# [Source]
I worked in full-time ministry for about 5 years straight out of college. Then, due to geographical changes, opportunities and a number of other factors I spent the next 10 years working in the marketplace and volunteering in the local church. Now, at age 35, I am once again in full-time ministry.

Let me tell you; as a volunteer I would not have wanted to work with my 20 year-old self. That kid was foolish. He had no responsibilities. He had no life experience. He had no idea what it was like to juggle work, parenting, and everything else on top of that.

I see things much different now. I know I don’t value volunteers the way I should but I have learned a thing or two since my early ministry days. Here are 3 things I wish I could tell my 20-year-old self about his hard working volunteers.

1. Some seasons in life are really hard

That 20-year-old me had no idea what it was like to live off of short bursts of sleep. He was kid free and newly married. He could binge watch Netflix 7 days a week. He had no idea that waking up to a newborn crying every three hours is maddening. Especially when that newborn wakes up his 2-year-old brother in the room next door.

Our churches are full of parents who manage kids while working 40 hours a week and volunteering with the PTA or t-ball or any number of other good activities. Some seasons of life make it hard to stay awake past 6 p.m., let alone take on another volunteer role at church. I would tell my 20-year-old self that some seasons of life truly make it hard to add consistent church service in the mix and that we are putting many of our families at risk of service being life-draining instead of life-giving. Recognize the season, offer opportunities accordingly.

# [Excerpted records]
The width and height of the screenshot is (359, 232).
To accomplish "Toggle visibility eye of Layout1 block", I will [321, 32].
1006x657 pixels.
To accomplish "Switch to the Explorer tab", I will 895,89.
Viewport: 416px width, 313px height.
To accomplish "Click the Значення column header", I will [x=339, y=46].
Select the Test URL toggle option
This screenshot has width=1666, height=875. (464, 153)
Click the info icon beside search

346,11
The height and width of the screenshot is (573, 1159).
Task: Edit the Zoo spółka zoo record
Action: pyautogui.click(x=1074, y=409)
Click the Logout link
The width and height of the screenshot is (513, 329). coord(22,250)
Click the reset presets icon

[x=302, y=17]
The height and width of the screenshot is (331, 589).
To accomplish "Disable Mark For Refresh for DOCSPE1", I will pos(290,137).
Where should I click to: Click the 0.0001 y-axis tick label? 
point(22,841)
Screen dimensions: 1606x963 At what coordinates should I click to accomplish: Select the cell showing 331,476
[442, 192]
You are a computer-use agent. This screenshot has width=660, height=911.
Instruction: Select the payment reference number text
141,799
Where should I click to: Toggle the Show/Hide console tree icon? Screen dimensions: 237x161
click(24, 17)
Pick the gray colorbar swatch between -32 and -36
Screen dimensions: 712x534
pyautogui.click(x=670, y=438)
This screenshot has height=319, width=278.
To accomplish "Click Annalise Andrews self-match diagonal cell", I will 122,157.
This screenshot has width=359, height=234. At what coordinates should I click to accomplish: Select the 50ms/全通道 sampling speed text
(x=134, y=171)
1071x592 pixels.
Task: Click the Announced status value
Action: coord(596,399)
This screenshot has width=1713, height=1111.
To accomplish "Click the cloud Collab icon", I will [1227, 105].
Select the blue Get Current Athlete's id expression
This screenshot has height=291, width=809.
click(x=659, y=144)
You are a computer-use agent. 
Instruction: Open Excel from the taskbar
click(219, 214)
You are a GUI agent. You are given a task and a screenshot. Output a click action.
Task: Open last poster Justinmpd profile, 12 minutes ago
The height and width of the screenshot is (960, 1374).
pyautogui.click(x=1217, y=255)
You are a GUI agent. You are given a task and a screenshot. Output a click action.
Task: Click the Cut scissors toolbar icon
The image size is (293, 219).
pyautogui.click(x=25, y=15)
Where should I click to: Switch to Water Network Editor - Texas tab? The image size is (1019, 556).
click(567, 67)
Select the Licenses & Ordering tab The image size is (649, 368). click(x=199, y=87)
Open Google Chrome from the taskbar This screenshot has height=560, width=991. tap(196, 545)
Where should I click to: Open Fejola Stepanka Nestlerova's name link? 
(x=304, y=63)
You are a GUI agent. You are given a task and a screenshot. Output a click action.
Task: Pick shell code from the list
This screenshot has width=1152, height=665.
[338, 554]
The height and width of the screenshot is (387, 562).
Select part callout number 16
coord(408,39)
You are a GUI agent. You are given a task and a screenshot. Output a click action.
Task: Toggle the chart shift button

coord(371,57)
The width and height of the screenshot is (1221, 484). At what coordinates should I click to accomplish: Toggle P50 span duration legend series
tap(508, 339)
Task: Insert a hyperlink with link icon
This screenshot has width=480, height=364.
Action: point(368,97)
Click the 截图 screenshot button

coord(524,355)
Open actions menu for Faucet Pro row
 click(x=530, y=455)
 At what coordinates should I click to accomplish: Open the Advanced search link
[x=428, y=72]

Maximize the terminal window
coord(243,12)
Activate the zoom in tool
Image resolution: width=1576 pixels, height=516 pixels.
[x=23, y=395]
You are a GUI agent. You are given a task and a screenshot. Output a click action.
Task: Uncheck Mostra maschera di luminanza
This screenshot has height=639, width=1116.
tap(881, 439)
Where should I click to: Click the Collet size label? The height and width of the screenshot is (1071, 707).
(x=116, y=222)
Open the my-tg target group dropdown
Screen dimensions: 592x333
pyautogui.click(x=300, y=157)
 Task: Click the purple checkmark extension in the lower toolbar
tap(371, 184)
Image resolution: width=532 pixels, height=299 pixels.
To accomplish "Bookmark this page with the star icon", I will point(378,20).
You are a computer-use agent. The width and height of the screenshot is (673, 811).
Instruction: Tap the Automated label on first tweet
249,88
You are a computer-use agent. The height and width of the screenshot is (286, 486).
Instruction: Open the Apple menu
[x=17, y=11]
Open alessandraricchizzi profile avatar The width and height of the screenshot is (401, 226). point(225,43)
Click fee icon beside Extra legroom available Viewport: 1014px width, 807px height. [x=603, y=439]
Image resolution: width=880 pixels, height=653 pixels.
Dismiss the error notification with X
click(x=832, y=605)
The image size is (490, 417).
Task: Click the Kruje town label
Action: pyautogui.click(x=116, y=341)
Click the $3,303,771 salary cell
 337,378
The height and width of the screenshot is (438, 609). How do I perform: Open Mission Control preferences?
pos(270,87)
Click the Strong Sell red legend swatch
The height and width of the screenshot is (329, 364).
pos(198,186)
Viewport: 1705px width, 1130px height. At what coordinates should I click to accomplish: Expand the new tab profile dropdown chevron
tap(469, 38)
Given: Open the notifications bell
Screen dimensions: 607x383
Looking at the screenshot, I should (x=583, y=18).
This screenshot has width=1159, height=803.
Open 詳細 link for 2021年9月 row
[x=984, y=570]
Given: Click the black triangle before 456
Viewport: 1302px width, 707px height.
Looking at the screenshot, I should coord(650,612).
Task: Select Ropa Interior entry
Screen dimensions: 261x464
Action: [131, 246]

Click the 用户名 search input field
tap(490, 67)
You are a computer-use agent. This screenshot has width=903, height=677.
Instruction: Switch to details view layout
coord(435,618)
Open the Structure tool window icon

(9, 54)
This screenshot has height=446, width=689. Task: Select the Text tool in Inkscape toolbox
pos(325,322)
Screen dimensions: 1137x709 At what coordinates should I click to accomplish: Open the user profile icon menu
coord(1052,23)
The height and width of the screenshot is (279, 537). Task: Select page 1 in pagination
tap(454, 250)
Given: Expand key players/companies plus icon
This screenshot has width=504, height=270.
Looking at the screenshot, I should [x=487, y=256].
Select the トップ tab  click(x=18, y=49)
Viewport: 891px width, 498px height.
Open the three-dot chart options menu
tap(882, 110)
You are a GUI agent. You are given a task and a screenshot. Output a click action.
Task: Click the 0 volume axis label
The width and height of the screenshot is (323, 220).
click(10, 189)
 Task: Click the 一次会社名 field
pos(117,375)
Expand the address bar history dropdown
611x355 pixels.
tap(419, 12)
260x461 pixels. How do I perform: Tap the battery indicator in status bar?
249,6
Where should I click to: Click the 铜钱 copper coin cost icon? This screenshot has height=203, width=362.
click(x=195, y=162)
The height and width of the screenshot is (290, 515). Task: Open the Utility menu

# [Set task 1]
Duplicate the part of the essay on church volunteers starting with "I see things" and going on through "hard working volunteers.".
# [Set task 2]
Carry the essay on church volunteers forward from its last sentence, writing the part that comes next.

# [Reply 1]
I see things much different now. I know I don’t value volunteers the way I should but I have learned a thing or two since my early ministry days. Here are 3 things I wish I could tell my 20-year-old self about his hard working volunteers.

# [Reply 2]
2. Full-Time Ministry is a Privilege

The next thing that younger thinner me needs to know is that full-time ministry is a privilege. I know it doesn’t always feel like it, but it truly is. When I was working in the market place, it felt like I had zero time for daily self-reflection and growth. I tried to find time, finding pockets of 15 minutes here or 10 minutes there, falling asleep as I read a couple pages of something in bed at night. It felt like my mind was held captive to my job and church responsibilities and the scraps that were left got to focus on my own spiritual growth.

That is a sharp contrast to full-time ministry. I am so thankful for my time in the marketplace because it made me truly appreciate the large blocks of time I get for self-reflection, visioneering, and study. My 20-year-old self-squandered that time. I would tell him to always remember that ministry is a privilege.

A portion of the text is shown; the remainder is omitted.